遺伝子レベルで相性診断を下せることを、身を以て体験したレベッカ(ハンナ・ウェア)は、長年共同研究して来た同僚ジェームズ(ディミトリ・レオニダス)の「時期尚早!」の忠告を無視して、The One社を見切り発車。自信満々の裏側には、「世界を変えてやる!」の奢りが読み取れる野心家レベッカですが、ある日テムズ川に浮上したレベッカの元ルームメイトの死体を巡って、警察やメディアの追求が始まり、レベッカの人間関係は音を立てて崩れていきます。

このシリーズも、「運命のマッチング」をスローガンとするThe One社の科学的な根拠には一切触れず、「ソウルメイト」と同様、既婚者がこの新テクノロジーをどう利用するか?幸せとは何か?等を問いかけます。事件を担当する刑事ケイト(ゾーイ・タッパー)やレベッカに利用されるジャーナリスト、マーク(エリック・コフィ=アブレファ)が、「運命の相手」と出会った後の悲喜交々を描きます。

3本目は、本年4月1日から配信開始となったHBO Maxのオリジナル作品「Made for Love」です。アリッサ・ナッティングの同名小説を基に、パトリック・サマーヴィルがテレビ化、全8話で綴るSFコメディーです。

大学キャンパスで詐欺を働いていた貧乏学生ヘイゼル・グリーン(クリスティン・ミリオティ)は、テクノロジーで巨万の富を築いた超ダサい、仕切りたがり屋のバイロン・ゴーゴル(ビリー・マグナッセン)に見初められて、スピード結婚。バーチャル世界での10年余りの結婚生活は、バイロンには理想的であっても、監禁状態のヘイゼルには息が詰まる上、退屈極まりない毎日です。ある日、プールで投身自殺を試みたヘイゼルは、イルカに導かれて、排水路から逃亡しますが、どこに逃げても何故か追手が迫って来ます。頭部にコンピュータチップが埋められていると気が付いたヘイゼルは、プライバシー侵害に激怒し、離婚を申し出ますが、外界で独り歩きされては実験が水の泡!と、バイロンはあの手この手で復縁を迫ります。

「ソウルメイト」や「The One: 導かれた糸」と異なるのは、頭部にコンピュータチップを埋め込んで、感情の起伏をモニターしたり、被験者の視点で外界を(盗聴ならぬ)盗視できるチップを開発しようと、妻やイルカを実験に使用している点です。バイロンの苗字ゴーゴルは、グーグルをもじったもの。要は、人の感情を読み取れないテック成金オタクだからこそ、金に糸目をつけずにテクノロジーを駆使すれば、妻の気持ちをデータとして読み取ることだってできる!と自負しています。人間として欠けている部分への引け目が、「だったら世界を変えてやろうじゃないか!」の居直りから、奢りに変わった結果と読みました。

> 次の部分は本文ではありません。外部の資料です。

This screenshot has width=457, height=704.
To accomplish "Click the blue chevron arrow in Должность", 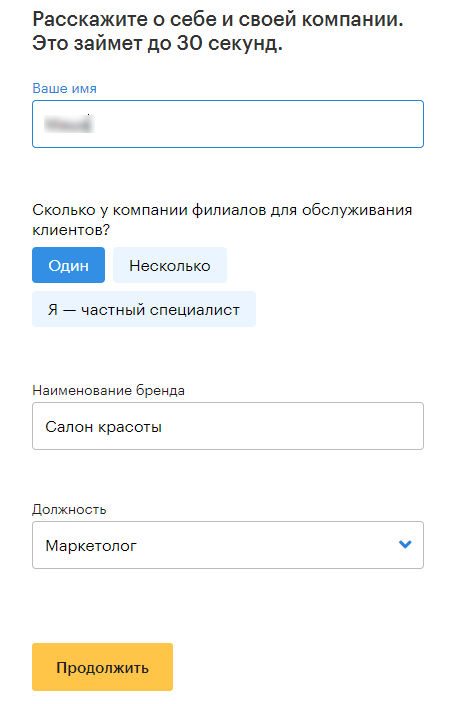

嘗てアジア諸国では、いずれ結ばれる運命にある二人は、小指と小指が赤い糸で結ばれており、その糸は目には見えないものの、決して切れないと信じていました。しかし、今回ご紹介したSF作品が描く、テクノロジーに赤い糸を手繰らせる近未来は、AIの開発が急速に進む今、現実になる可能性が高いと言うことなのでしょう。

この4~5年、プレスツアーに登場する科学者やプログラマーは皆、判で押したように、今AI開発でもっとも力を注いでいるのは、共感・感情移入を植え付けることだと言います。テクノロジーに疎い私は、子供に教え込むことでさえ難しい共感・感情移入という高度な人間の美徳を、人間として体験のないAIに教えるなど、無茶な話だと思います。長い人生路のあちこちで、失望/挫折/損失を体験し、そこから学習して大人になってやっと、人の痛みを我が事のように感じとれるようになるものです。人間同士でも理解できない感情を、テクノロジーに紐解かせようなど、テクノロジー万能オタクの奢り!?と思うのは私だけでしょうか?